─── INFORMATION PROVIDED ───
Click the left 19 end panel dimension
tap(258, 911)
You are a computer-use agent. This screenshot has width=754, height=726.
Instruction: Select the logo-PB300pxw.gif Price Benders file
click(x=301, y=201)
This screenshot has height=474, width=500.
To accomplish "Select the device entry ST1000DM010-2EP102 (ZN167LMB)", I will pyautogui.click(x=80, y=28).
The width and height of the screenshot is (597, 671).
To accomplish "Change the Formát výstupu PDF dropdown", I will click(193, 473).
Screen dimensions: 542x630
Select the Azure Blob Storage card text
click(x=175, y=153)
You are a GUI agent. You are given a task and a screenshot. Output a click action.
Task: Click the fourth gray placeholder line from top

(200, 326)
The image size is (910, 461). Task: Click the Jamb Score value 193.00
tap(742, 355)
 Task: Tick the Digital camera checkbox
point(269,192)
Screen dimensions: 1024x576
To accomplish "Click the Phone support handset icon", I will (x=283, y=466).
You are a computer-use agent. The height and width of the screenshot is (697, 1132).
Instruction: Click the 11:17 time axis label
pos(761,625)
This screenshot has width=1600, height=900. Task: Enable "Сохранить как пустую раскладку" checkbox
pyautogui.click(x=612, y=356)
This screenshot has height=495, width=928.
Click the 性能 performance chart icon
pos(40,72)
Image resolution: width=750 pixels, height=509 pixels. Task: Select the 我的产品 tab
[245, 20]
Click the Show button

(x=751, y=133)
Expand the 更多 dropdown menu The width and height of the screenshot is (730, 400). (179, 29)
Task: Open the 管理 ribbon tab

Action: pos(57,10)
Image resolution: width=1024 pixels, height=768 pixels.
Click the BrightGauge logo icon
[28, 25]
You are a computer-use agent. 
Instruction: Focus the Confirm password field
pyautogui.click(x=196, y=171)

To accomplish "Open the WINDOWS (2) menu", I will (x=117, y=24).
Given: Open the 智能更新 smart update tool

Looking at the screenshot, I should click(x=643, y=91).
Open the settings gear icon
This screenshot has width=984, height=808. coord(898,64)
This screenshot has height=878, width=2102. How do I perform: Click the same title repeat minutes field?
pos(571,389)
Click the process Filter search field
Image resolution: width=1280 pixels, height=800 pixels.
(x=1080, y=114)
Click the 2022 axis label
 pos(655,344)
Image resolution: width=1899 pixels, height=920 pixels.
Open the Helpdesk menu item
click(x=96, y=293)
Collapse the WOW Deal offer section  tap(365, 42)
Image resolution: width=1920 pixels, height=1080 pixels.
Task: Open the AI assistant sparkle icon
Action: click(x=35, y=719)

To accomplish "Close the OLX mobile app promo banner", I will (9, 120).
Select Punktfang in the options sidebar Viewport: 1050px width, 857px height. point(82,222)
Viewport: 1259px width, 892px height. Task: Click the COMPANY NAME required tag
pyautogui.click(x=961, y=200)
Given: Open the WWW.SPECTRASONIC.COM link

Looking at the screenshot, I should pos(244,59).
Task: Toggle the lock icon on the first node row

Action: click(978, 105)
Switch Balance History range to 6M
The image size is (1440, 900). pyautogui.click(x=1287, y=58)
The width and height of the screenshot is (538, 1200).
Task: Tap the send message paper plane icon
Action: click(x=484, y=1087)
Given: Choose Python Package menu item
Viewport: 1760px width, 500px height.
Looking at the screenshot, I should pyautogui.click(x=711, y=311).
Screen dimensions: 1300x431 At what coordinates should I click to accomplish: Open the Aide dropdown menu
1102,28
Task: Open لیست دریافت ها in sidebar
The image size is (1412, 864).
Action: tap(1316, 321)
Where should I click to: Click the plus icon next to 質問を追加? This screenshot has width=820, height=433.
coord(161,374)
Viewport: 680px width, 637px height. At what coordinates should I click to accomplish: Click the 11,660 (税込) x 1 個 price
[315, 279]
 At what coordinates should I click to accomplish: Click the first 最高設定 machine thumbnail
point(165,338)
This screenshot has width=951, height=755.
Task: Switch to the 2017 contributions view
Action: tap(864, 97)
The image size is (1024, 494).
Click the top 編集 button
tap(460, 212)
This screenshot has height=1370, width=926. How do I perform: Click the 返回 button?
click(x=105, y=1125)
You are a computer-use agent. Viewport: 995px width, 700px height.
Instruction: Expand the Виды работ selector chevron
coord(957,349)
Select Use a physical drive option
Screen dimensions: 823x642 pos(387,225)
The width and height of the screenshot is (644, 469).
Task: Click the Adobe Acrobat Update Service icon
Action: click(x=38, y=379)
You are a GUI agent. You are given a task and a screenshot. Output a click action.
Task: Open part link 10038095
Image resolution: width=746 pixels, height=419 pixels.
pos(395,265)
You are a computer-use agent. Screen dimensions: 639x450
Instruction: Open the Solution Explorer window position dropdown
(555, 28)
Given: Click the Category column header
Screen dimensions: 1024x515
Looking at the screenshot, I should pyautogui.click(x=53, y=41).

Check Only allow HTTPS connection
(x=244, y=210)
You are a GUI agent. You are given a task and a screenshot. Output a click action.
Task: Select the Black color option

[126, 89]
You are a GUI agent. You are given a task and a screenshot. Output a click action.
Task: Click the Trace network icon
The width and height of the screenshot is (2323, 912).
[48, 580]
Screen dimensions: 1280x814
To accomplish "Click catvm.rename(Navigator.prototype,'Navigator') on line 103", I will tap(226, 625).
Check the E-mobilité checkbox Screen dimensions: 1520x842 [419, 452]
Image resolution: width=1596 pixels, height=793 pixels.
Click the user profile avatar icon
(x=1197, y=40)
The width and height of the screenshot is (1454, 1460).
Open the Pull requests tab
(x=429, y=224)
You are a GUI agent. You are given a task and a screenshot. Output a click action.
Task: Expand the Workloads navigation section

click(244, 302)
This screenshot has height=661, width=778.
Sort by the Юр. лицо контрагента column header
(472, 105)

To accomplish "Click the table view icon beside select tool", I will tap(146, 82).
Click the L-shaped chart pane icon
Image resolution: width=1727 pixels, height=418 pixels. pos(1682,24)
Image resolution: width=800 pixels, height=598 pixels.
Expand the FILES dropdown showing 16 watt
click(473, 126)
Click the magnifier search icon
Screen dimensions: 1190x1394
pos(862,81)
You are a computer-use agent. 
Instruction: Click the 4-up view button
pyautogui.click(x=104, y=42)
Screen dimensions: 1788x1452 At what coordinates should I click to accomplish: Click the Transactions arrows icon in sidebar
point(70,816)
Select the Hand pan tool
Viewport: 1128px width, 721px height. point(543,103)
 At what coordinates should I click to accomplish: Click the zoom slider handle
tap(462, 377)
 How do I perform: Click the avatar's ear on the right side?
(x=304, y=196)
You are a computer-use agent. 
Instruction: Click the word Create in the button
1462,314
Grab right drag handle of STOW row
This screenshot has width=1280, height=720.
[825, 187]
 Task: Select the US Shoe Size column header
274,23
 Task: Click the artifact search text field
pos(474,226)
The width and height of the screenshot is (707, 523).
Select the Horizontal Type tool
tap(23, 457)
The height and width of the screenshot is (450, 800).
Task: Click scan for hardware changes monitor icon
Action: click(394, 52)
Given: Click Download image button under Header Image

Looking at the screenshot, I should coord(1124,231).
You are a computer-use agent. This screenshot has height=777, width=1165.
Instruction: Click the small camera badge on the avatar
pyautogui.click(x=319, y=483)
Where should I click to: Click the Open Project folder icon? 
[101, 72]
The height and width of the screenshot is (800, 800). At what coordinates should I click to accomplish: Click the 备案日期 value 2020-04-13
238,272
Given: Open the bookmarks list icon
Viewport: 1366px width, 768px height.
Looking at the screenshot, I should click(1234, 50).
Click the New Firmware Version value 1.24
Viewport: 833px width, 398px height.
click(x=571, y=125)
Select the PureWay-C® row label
───
Copy out only the lines of the records above from the one with "You are a computer-use agent. Viewport: 995px" through the one with "Image resolution: width=800", exactly as they stand, both included.

▸ SOLUTION FOR THIS PROBLEM:
You are a computer-use agent. Viewport: 995px width, 700px height.
Instruction: Expand the Виды работ selector chevron
coord(957,349)
Select Use a physical drive option
Screen dimensions: 823x642 pos(387,225)
The width and height of the screenshot is (644, 469).
Task: Click the Adobe Acrobat Update Service icon
Action: click(x=38, y=379)
You are a GUI agent. You are given a task and a screenshot. Output a click action.
Task: Open part link 10038095
Image resolution: width=746 pixels, height=419 pixels.
pos(395,265)
You are a computer-use agent. Screen dimensions: 639x450
Instruction: Open the Solution Explorer window position dropdown
(555, 28)
Given: Click the Category column header
Screen dimensions: 1024x515
Looking at the screenshot, I should pyautogui.click(x=53, y=41).

Check Only allow HTTPS connection
(x=244, y=210)
You are a GUI agent. You are given a task and a screenshot. Output a click action.
Task: Select the Black color option

[126, 89]
You are a GUI agent. You are given a task and a screenshot. Output a click action.
Task: Click the Trace network icon
The width and height of the screenshot is (2323, 912).
[48, 580]
Screen dimensions: 1280x814
To accomplish "Click catvm.rename(Navigator.prototype,'Navigator') on line 103", I will tap(226, 625).
Check the E-mobilité checkbox Screen dimensions: 1520x842 [419, 452]
Image resolution: width=1596 pixels, height=793 pixels.
Click the user profile avatar icon
(x=1197, y=40)
The width and height of the screenshot is (1454, 1460).
Open the Pull requests tab
(x=429, y=224)
You are a GUI agent. You are given a task and a screenshot. Output a click action.
Task: Expand the Workloads navigation section

click(244, 302)
This screenshot has height=661, width=778.
Sort by the Юр. лицо контрагента column header
(472, 105)

To accomplish "Click the table view icon beside select tool", I will tap(146, 82).
Click the L-shaped chart pane icon
Image resolution: width=1727 pixels, height=418 pixels. pos(1682,24)
Image resolution: width=800 pixels, height=598 pixels.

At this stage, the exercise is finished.